Service (QoS) in terms of outturn, packet delivery

ratio, latency, and energy efficiency. Congestion

management in WSN has been wide concerning

police investigation the congestion within the

network and dominant the congestion by adjusting

the speed of the input traffic or prioritization of the

info packets or load equalization among the device

nodes. The traffic within the network is adjusted

either hop-by-hop, at every device node, end to end

rate adjustment at the supply nodes wherever the

traffic is generated. While congestion management

concentrates on sanctioning the network to live

through packet loss due to the prevalence of

congestion. Congestion rejection detects early cong

estion or estimates for the congestion within

the network and tries to forestall its prevalence. For

example, in associate event-based approach,

appropriate congestion rejection mechanism might

help to sight the approaching congestion and react

to matters before the particular collapse takes

place. Congestion rejection is that the core thought

for this paper model to proactively determine and

alleviate congestion within the network and change

the network to handle the longer term traffic.

II. RELATED WORK

Chieh-Yih Wan [1] et al. proposed a technique

Congestion detection and avoidance in sensor

networks significantly improves the performance of

data dissemination applications such as directed

diffusion by mitigating hotspots, and reducing the

energy tax with low fidelity penalty on sensing

applications. Sivapuja Srikanth Babu [2] et al.

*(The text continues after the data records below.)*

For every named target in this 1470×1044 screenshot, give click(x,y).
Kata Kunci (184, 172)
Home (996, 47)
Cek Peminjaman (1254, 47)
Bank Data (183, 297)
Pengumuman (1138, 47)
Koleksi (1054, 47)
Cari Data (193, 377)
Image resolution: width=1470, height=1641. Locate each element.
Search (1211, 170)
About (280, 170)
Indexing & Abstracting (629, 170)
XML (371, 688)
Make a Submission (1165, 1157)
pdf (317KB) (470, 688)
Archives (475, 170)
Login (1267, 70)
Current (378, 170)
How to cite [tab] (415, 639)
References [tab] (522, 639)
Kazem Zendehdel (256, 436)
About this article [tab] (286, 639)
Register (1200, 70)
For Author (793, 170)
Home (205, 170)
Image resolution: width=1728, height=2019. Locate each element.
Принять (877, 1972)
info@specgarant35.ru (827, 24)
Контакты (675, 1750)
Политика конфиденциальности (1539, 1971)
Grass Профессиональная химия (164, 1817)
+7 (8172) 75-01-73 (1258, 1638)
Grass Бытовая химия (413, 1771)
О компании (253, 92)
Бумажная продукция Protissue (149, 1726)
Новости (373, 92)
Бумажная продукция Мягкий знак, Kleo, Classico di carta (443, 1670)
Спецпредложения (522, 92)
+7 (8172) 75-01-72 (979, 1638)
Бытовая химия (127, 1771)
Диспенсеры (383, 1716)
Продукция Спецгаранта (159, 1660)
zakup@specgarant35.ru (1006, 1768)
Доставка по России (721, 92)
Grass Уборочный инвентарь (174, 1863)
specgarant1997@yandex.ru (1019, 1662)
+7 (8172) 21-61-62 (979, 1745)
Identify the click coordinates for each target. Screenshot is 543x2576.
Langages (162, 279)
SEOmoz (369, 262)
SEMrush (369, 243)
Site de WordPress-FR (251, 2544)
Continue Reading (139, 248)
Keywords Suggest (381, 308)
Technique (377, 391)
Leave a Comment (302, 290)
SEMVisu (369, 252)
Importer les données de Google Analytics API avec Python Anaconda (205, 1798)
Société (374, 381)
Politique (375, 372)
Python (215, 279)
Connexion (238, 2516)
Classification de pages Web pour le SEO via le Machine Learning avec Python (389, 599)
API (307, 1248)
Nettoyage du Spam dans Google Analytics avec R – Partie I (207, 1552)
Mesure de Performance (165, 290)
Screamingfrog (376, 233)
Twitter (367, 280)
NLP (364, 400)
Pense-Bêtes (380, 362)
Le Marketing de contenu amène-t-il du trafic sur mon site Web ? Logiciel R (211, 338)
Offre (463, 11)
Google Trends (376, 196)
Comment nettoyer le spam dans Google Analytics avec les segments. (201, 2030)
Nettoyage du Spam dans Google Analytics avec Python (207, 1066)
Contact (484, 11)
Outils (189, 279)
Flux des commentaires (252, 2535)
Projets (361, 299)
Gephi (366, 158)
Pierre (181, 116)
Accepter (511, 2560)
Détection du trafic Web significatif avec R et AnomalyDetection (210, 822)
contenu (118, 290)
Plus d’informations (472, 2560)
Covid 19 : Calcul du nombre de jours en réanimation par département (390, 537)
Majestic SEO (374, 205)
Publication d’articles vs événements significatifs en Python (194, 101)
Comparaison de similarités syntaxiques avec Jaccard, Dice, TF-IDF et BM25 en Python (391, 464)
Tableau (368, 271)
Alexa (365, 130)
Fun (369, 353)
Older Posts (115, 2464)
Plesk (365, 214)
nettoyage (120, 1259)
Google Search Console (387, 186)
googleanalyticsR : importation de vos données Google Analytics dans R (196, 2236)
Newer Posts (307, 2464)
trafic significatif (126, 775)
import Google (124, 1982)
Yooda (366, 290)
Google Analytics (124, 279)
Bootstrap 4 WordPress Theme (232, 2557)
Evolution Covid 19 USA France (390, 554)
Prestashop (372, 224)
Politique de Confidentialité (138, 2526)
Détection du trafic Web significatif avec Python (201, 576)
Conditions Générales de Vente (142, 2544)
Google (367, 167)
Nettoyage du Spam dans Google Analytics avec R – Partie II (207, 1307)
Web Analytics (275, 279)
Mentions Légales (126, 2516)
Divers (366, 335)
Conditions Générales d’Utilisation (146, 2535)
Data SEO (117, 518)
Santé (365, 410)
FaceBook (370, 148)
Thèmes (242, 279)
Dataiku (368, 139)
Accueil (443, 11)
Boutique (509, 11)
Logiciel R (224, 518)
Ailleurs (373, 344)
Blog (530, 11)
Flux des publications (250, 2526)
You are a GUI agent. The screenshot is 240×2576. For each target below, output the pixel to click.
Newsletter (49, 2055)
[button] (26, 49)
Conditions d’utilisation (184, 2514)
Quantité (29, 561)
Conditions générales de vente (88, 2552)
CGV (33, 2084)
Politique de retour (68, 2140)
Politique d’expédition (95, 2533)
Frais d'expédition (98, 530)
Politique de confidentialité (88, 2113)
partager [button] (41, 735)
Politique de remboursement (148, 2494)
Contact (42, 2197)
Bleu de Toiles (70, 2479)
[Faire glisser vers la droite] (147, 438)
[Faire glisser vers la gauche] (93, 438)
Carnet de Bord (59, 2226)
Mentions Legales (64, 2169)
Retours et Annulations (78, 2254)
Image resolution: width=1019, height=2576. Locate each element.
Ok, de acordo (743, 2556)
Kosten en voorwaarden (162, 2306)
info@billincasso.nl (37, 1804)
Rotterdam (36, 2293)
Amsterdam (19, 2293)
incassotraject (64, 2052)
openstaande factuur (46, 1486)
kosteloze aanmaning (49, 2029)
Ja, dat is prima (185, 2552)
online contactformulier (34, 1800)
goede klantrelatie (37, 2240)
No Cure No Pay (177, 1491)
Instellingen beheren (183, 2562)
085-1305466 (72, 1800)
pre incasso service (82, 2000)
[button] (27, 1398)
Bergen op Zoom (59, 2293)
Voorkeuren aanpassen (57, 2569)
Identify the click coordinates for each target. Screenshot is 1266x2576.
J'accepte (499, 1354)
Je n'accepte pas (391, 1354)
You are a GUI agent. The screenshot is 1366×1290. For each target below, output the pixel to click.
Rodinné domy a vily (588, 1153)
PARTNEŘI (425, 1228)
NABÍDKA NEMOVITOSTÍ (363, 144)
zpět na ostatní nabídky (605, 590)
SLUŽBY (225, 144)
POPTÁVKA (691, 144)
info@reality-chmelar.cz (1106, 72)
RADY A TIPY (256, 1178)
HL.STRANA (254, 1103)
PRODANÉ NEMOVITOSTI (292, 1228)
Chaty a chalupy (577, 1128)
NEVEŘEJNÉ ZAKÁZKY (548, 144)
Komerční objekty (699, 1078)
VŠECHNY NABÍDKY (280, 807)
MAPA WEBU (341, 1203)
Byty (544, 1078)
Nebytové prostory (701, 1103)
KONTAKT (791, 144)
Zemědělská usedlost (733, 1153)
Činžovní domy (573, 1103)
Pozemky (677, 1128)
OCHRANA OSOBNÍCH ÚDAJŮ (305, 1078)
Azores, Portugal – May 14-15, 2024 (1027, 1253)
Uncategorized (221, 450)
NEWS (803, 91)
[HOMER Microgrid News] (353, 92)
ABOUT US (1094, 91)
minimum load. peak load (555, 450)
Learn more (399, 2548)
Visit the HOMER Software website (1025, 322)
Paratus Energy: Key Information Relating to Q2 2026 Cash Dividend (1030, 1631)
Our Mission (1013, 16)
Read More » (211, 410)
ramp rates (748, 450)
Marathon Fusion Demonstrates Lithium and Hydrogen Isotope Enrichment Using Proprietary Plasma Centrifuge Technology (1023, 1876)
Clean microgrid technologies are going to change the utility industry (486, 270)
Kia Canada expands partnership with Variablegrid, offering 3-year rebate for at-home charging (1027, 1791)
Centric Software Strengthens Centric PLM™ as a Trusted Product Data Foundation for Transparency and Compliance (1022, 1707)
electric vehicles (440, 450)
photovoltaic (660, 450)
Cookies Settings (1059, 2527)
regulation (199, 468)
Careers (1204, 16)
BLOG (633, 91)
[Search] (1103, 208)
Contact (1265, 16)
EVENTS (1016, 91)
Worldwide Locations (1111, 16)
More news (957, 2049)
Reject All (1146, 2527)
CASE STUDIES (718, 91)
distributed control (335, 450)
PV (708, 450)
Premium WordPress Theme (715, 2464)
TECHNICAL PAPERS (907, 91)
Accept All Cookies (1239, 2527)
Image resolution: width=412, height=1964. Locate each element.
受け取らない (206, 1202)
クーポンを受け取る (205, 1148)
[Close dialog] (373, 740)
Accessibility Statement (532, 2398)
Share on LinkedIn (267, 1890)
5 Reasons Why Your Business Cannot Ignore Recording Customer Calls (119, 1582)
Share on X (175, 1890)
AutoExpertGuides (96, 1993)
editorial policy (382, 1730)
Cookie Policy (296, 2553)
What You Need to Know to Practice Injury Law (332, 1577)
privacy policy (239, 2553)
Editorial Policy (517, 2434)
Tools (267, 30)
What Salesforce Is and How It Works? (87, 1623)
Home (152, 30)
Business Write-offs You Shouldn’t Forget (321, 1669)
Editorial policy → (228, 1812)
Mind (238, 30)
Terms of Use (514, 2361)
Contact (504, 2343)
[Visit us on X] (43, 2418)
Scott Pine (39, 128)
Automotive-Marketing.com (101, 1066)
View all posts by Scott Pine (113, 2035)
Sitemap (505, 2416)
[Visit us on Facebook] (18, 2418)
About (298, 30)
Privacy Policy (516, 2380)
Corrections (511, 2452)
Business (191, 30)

investigated that jamming avoidance for video

traffic in wireless sensor networks they reduced

packet drops at intermediate node. Further the cost

of retransmission of dropped packets was significa

ntly reduced. Pooja sharma [3] et al. tried to

prolong the lifetime of wireless sensor network by

congestion avoidance techniques. The techniques

included congestion detection and avoidance,

Event-to-Sink Reliable Transport, Pump Slowly,

Fetch Quickly. Akoijam Premita [4] et al. discussed

on power efficient energy aware routing protocol

for wireless sensor networks which occupied less

energy and reduced the end to end delay.

Jayachandran [5] et al. explained fast data

collection with reduced interference and increased

life time they improved packet delivery ratio and

saved the energy of the each node. Abhay Raman

[6] et al. minimized the delay and maximized the

life time of the network by reducing the delay from

source to destination. Hao-Li Wang [7] et al.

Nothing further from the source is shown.